(Supplied material)

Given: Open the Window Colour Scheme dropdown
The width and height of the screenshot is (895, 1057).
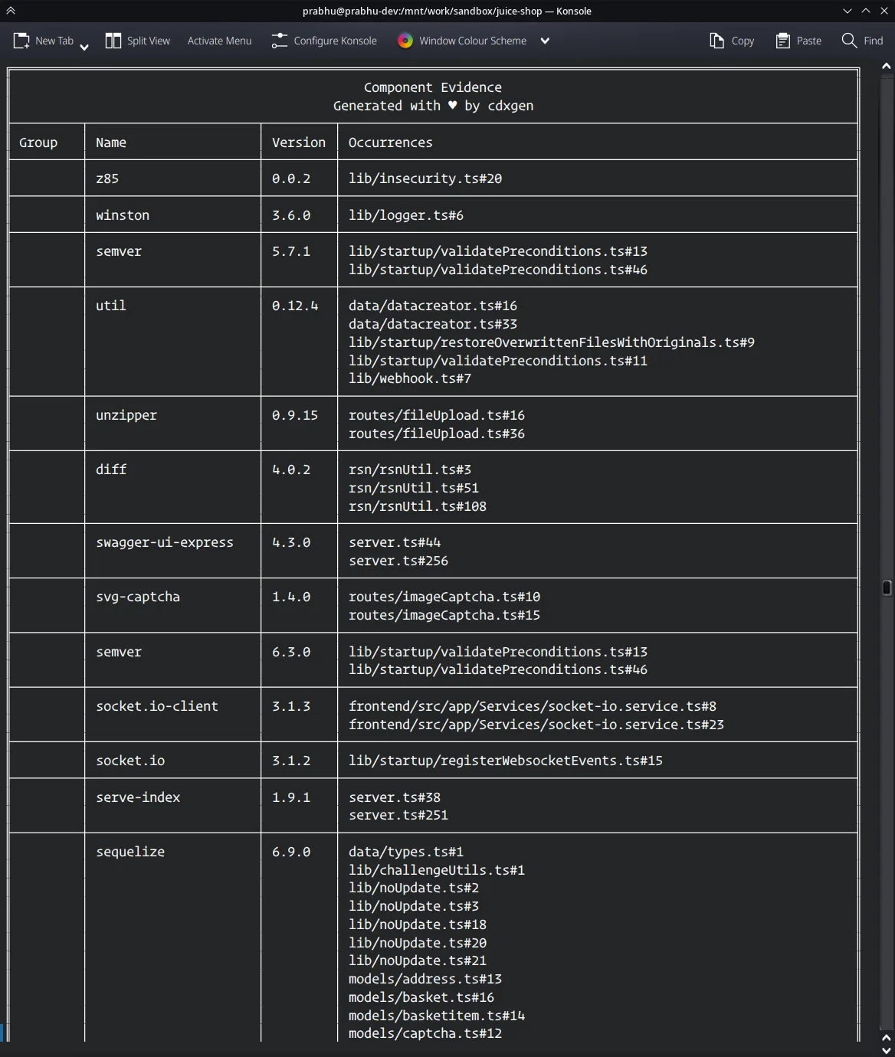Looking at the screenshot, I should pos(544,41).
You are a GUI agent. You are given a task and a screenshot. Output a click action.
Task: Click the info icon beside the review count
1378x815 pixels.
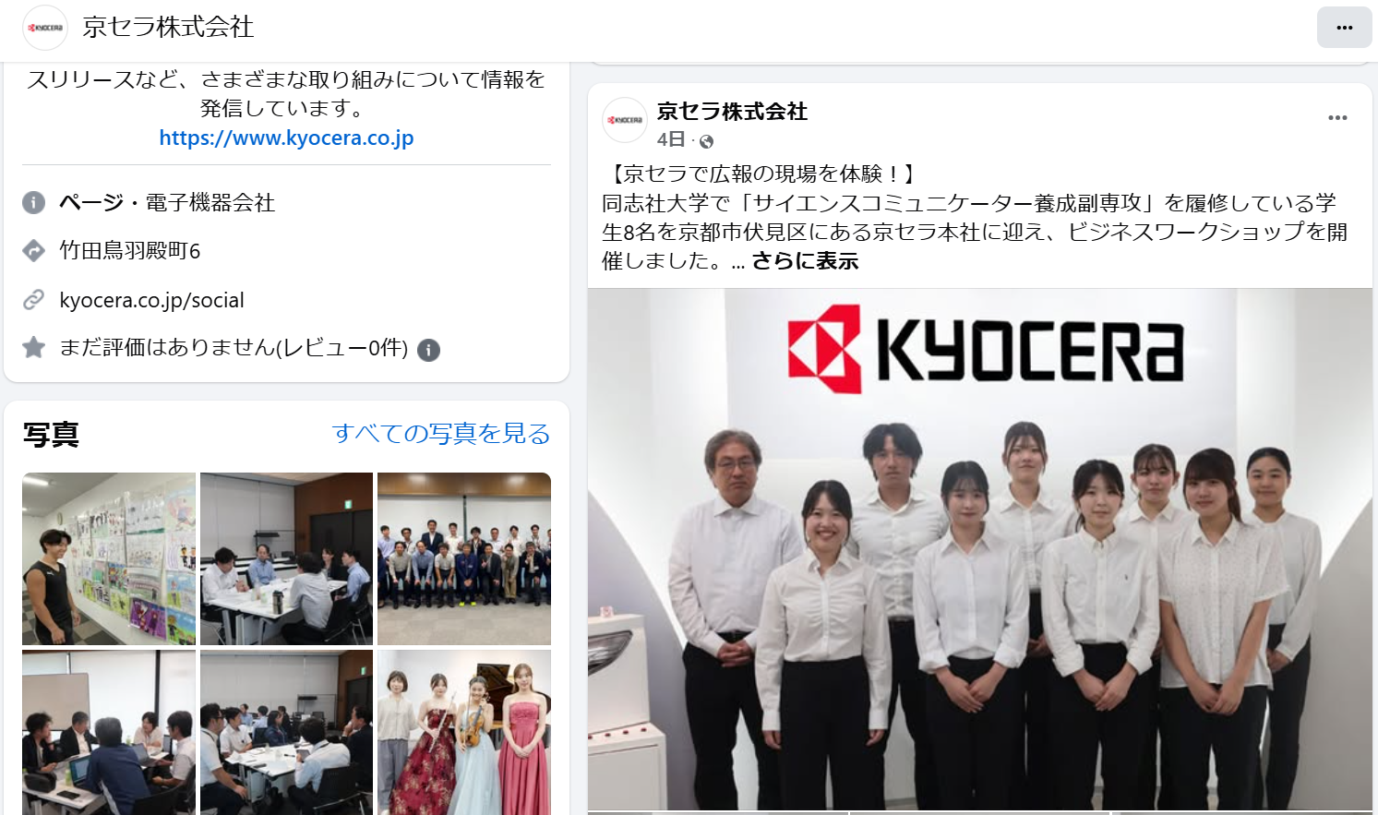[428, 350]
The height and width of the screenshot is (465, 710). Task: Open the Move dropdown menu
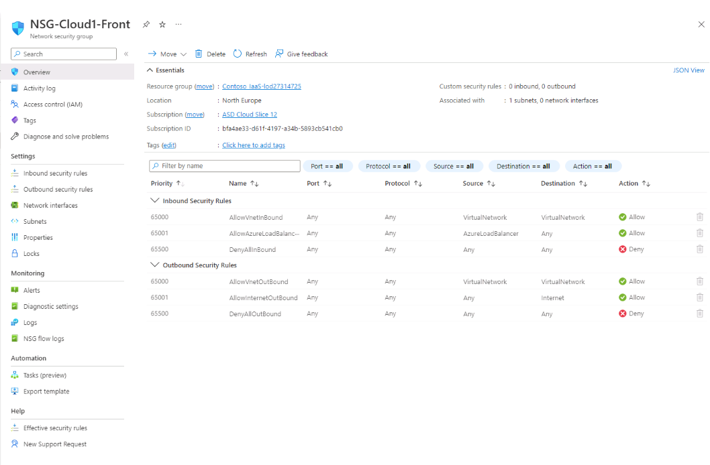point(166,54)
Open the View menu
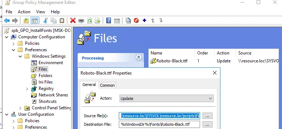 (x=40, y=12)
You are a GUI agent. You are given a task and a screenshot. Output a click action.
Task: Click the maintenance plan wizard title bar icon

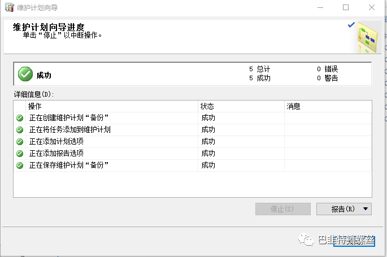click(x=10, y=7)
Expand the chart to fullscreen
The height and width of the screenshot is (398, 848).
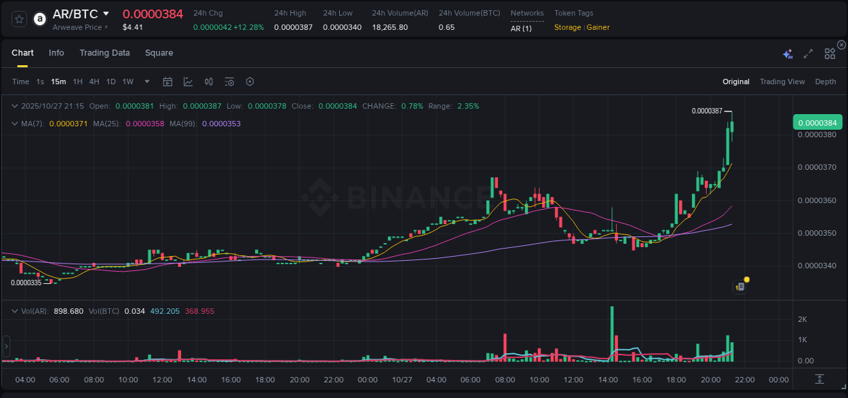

(End Supplied material)
(Supplied material)

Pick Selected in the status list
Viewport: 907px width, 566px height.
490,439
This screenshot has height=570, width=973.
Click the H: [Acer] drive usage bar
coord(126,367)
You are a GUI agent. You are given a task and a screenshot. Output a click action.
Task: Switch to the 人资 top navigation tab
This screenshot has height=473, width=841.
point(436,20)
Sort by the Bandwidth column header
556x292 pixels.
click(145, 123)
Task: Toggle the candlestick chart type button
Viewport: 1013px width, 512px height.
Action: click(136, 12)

(End Supplied material)

* _Exercise objective_
Though the entries above contain pictures, none should be copied; reproduce only the lines between the one holding "The width and" and the one holding "The height and width of the screenshot is (398, 848).", inclusive, exactly as written.

* _Answer_
The width and height of the screenshot is (895, 1057).
Looking at the screenshot, I should pos(544,41).
You are a GUI agent. You are given a task and a screenshot. Output a click action.
Task: Click the info icon beside the review count
1378x815 pixels.
[428, 350]
The height and width of the screenshot is (465, 710). Task: Open the Move dropdown menu
point(166,54)
Open the View menu
 (x=40, y=12)
You are a GUI agent. You are given a task and a screenshot. Output a click action.
Task: Click the maintenance plan wizard title bar icon

click(x=10, y=7)
Expand the chart to fullscreen
The height and width of the screenshot is (398, 848).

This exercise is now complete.